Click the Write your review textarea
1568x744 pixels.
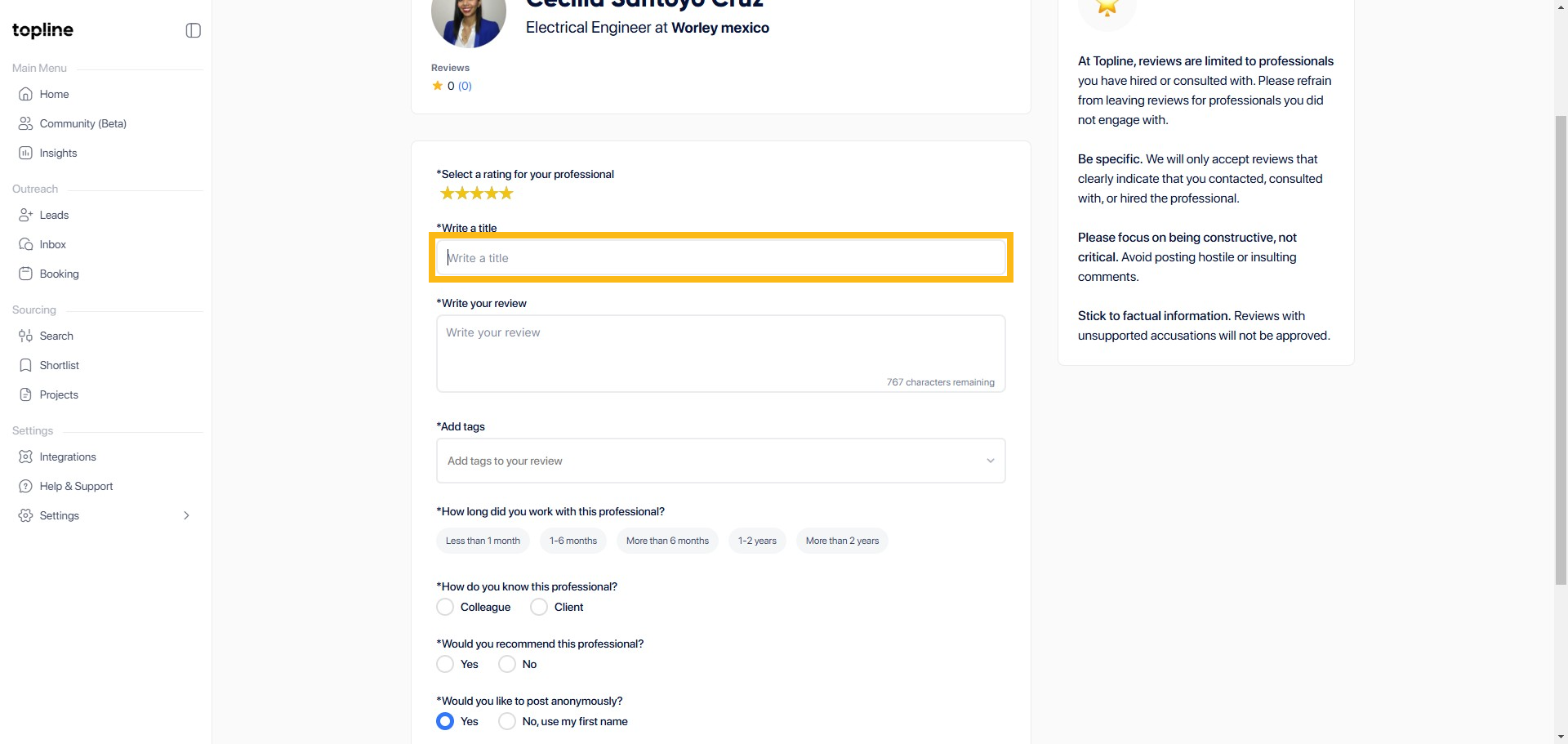pyautogui.click(x=720, y=351)
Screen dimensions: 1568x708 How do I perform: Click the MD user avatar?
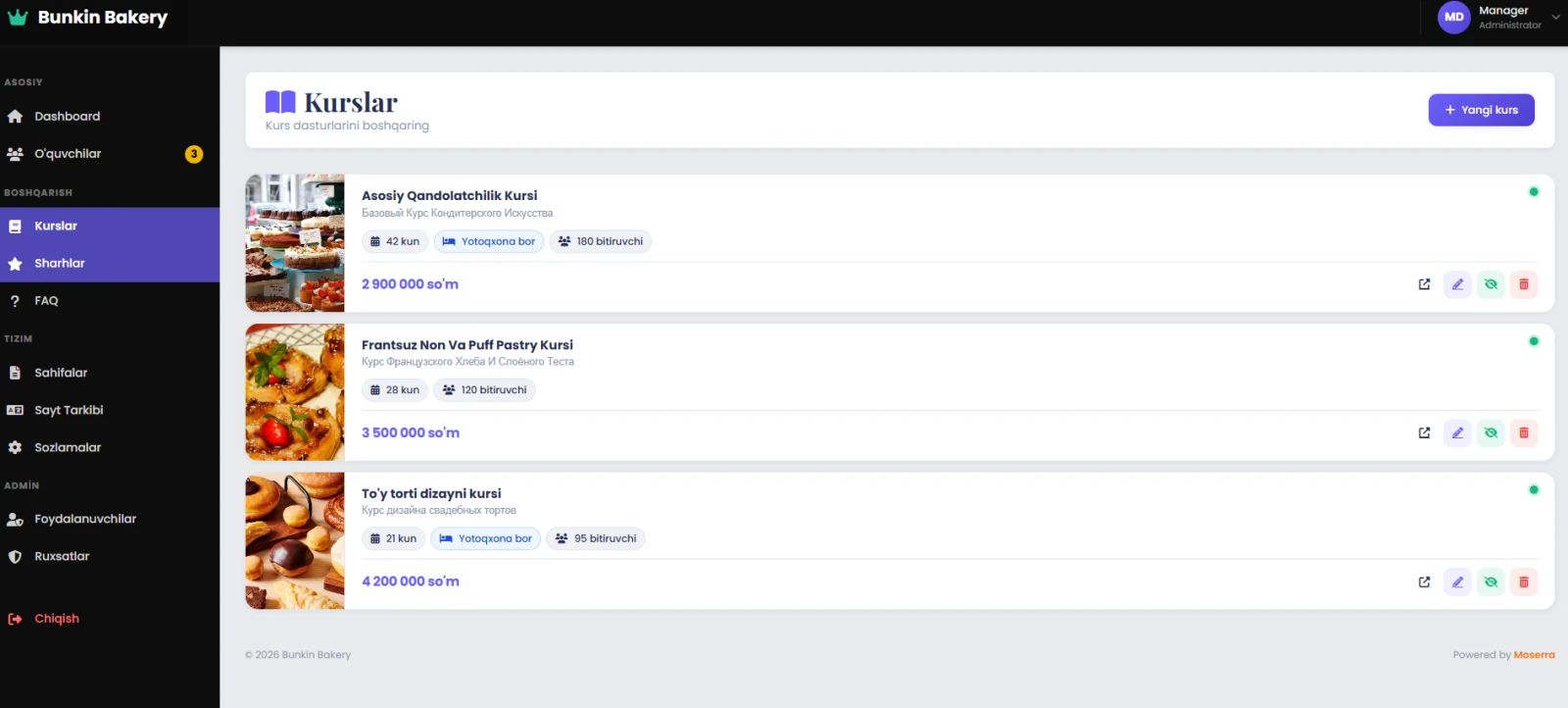click(x=1453, y=17)
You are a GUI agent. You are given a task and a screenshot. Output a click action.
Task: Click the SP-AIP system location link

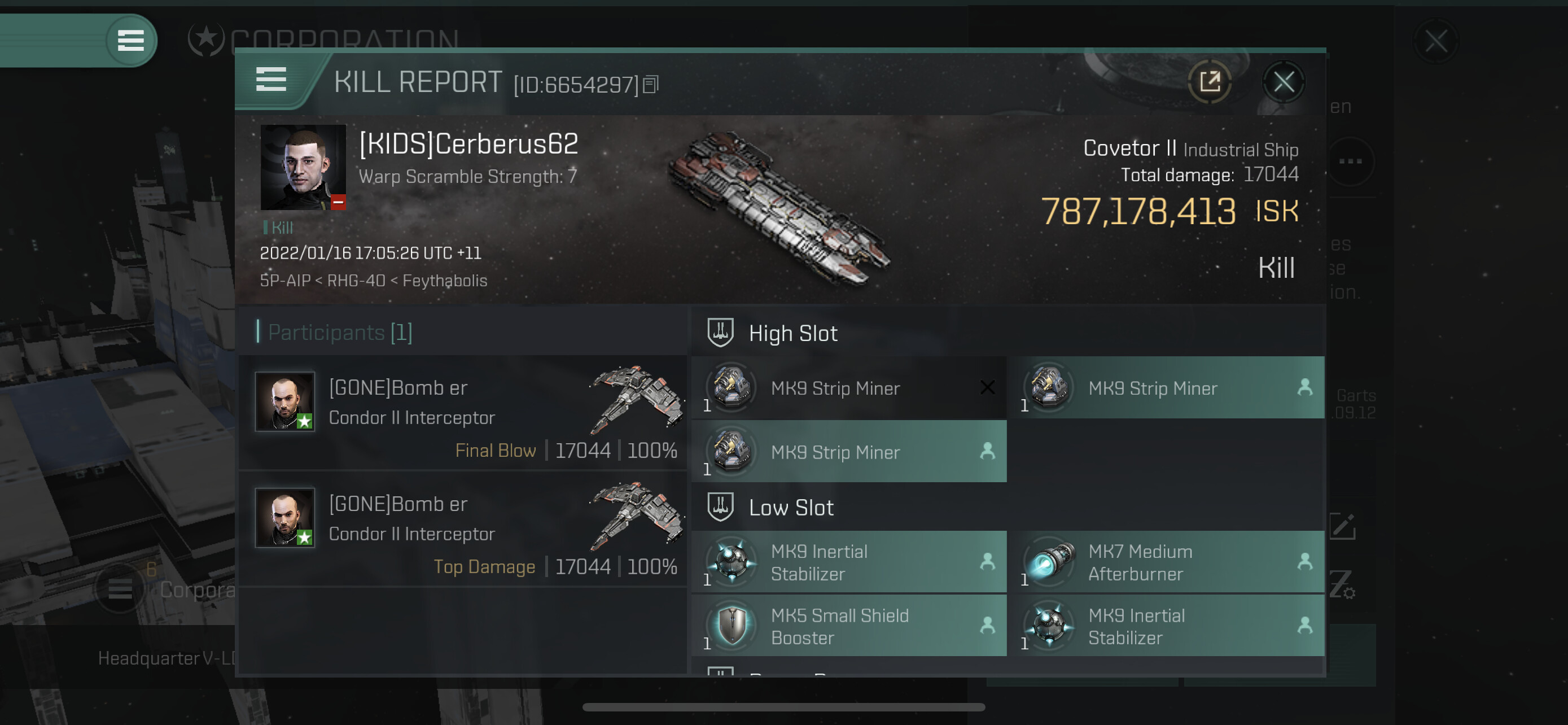coord(285,281)
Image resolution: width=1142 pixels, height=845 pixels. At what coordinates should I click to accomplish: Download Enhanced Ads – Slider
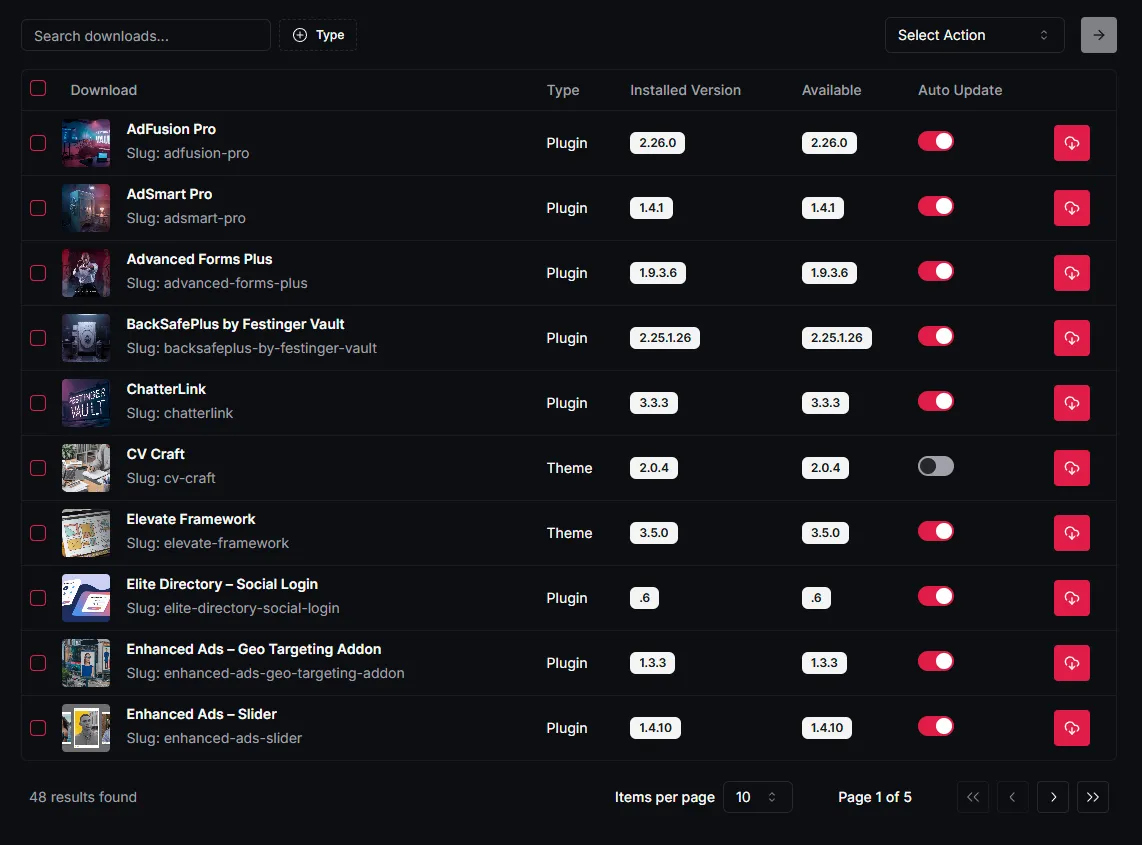1071,728
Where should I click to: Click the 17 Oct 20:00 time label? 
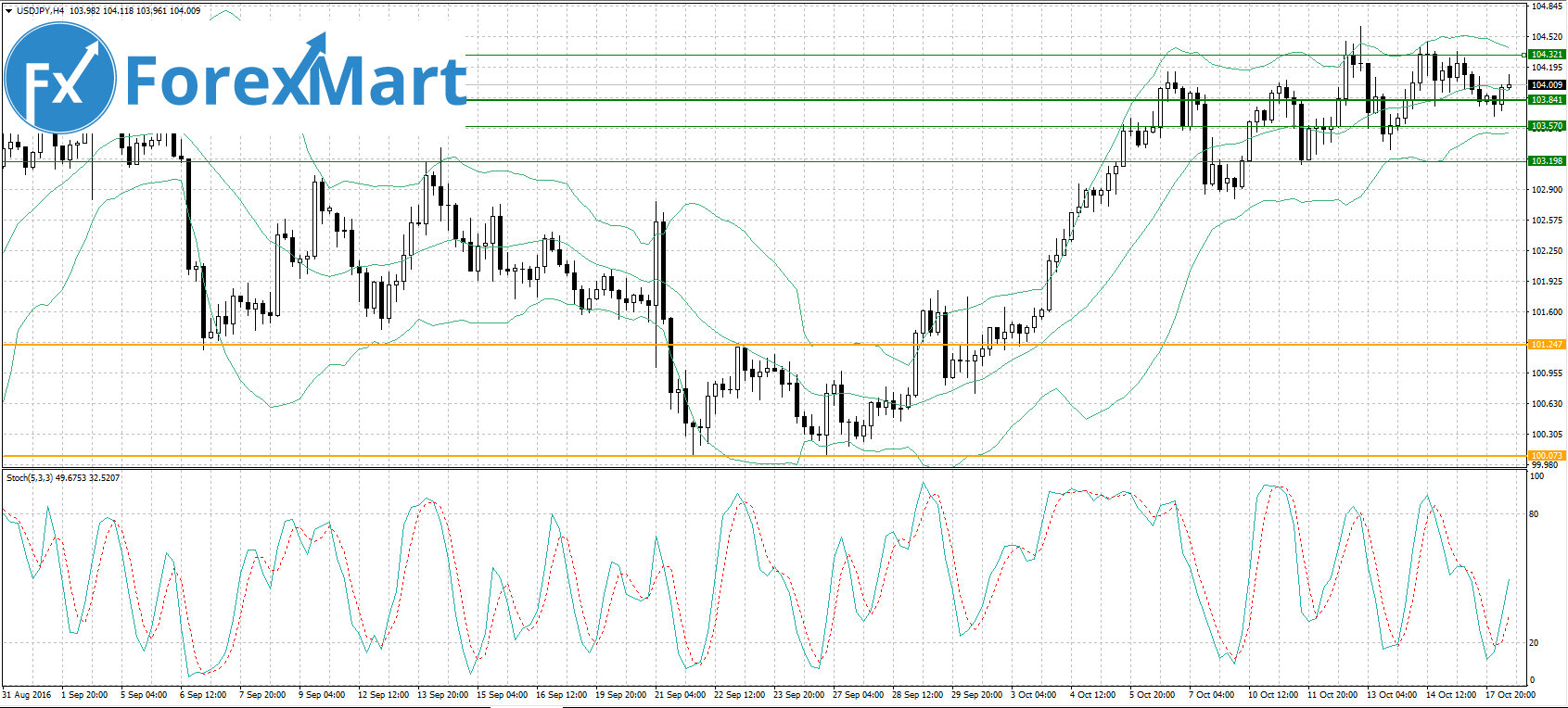point(1511,694)
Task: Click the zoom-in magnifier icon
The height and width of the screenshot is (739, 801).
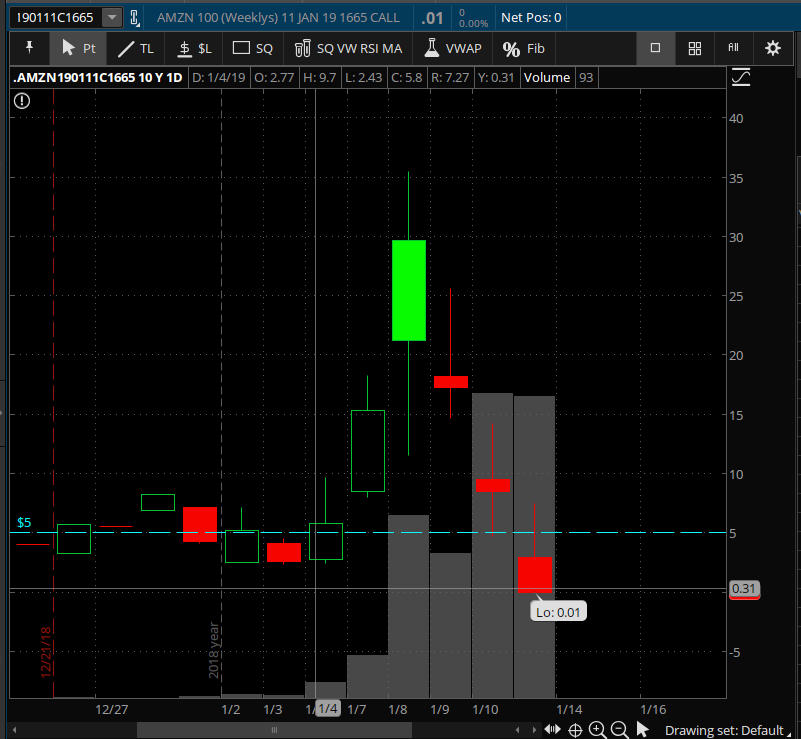Action: (597, 729)
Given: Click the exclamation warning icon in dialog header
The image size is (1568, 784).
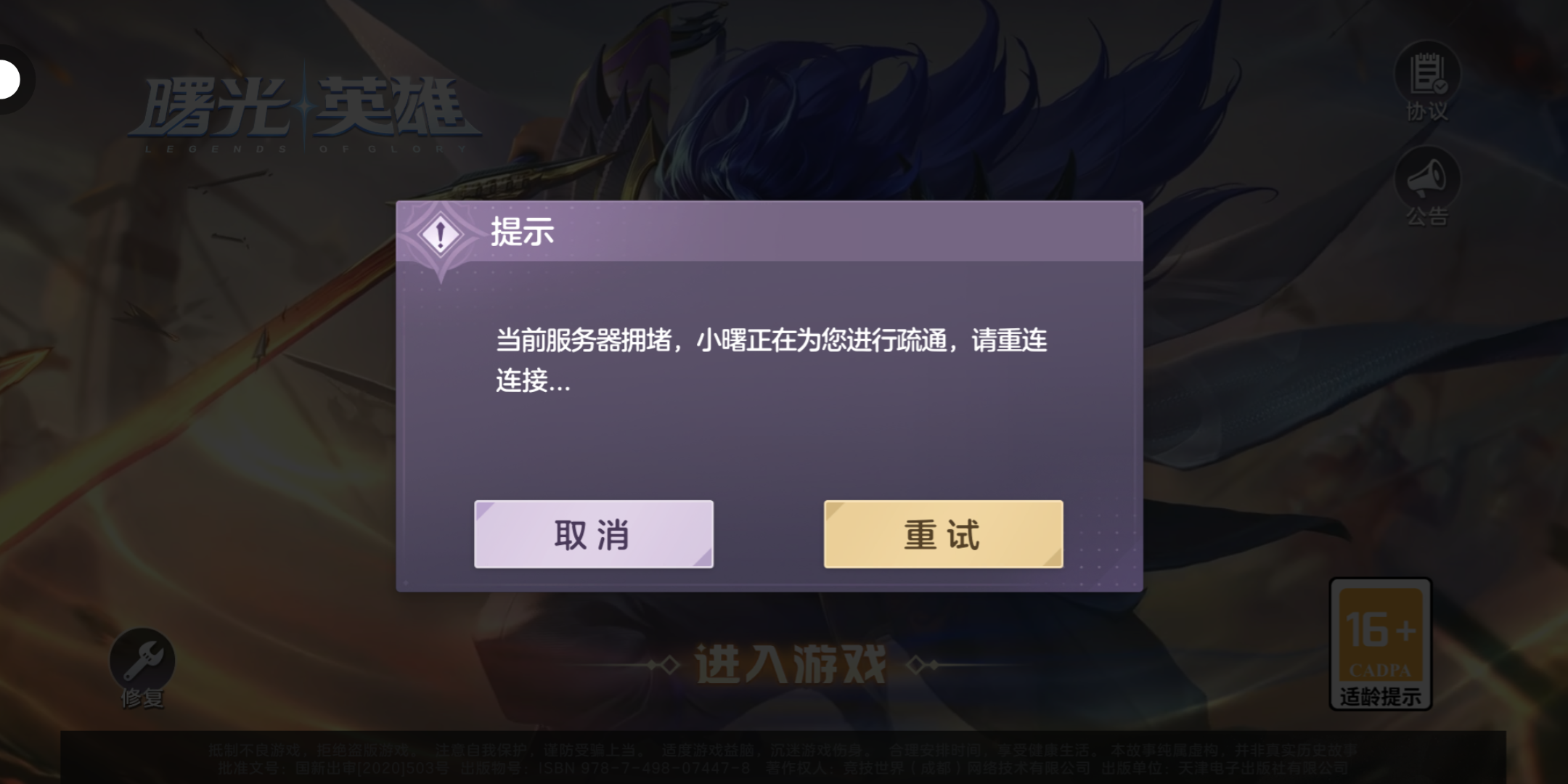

☆ ☆ ☆ ☆

■ TASK
Respond with a single number: the count of lines in the entries above that contain the string "icon".

■ SOLUTION TO THE EXERCISE
2